What Happens if You Do Not Put Baking Soda in a Cake?
If you forgot to add baking soda to your cake recipe, you may want to get out the bowl and whisk again. Baking soda is one of several types of leavening agents that allow your cake to rise in the oven, yielding a light, tender crumb. Without baking soda or another leavening agent, your cake will not rise, resulting in a dense, heavy texture.

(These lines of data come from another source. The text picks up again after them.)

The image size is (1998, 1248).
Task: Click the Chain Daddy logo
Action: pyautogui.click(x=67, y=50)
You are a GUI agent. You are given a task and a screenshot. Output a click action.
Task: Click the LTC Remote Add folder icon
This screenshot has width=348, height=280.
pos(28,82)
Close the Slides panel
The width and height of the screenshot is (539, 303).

Baking soda releases gas while your cake bakes to make it rise. (Image: Chorboon Chiranuparp/iStock/Getty Images)Salvaging Your Cake
If you forgot or omitted the baking soda in your recipe and already placed the cake in the oven, you will need to start from scratch. If you want to make use of the unrisen cake, you could attempt to use it for cake balls, which involves crumbling the cake, rolling it into balls and coating it in chocolate or another coating. You could also dice your cake into small cubes and use it as a garnish for a mousse or pudding.
Timing is Key
If you have already made your cake batter but have not yet added your baking soda, it's not too late. While it's ideal to incorporate your baking soda with the other dry ingredients before combining with the wet ingredients for your cake, you can still add the baking soda at a later stage in a pinch. Stir in the recommended amount of baking soda into the batter.
Other Chemical Leaveners
If you have not yet baked your cake and simply wish to find a recipe that does not use baking soda, there are other leavening agent options. Baking soda is a chemical leavening agent made from natural alkaline ingredients.

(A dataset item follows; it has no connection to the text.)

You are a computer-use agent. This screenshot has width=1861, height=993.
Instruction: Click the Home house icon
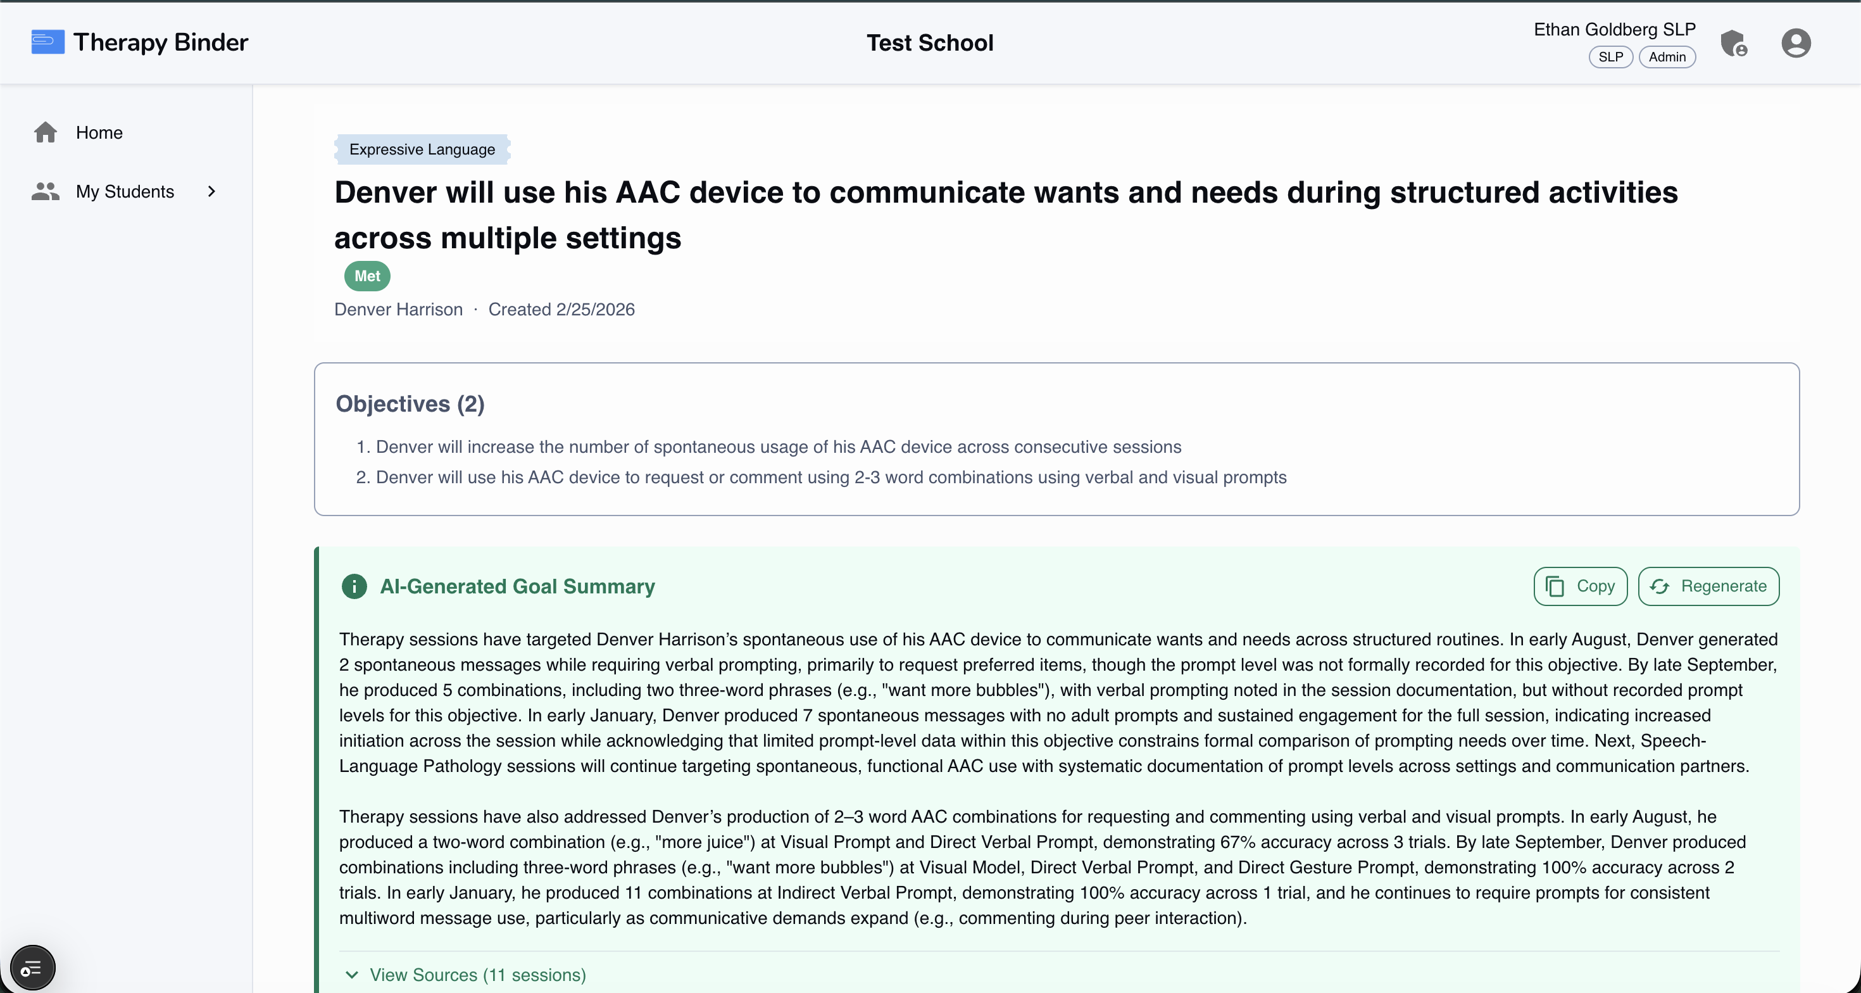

There are two other common types of chemical leavening agents, including baking powder and cream of tartar, which is commonly called for in angel food cake recipes. Find a recipe that uses one of these other chemical leaveners instead. To substitute baking powder for baking soda, use a 4 to 1 ratio. For example, if your recipe calls for 1/4 teaspoon of baking soda, use 1 teaspoon of baking powder.
Yeasted Cakes
Yeast is a type of biological leavening agent. If you have yeast on hand, you can make a yeasted cake, which will have a drier, more bread-like texture. Unlike chemical leaveners, you will usually need to verify that your yeast is active by first combining it with warm water and allowing it to bloom. After about 10 minutes, your yeast and water mixture will appear foamy and bubbly.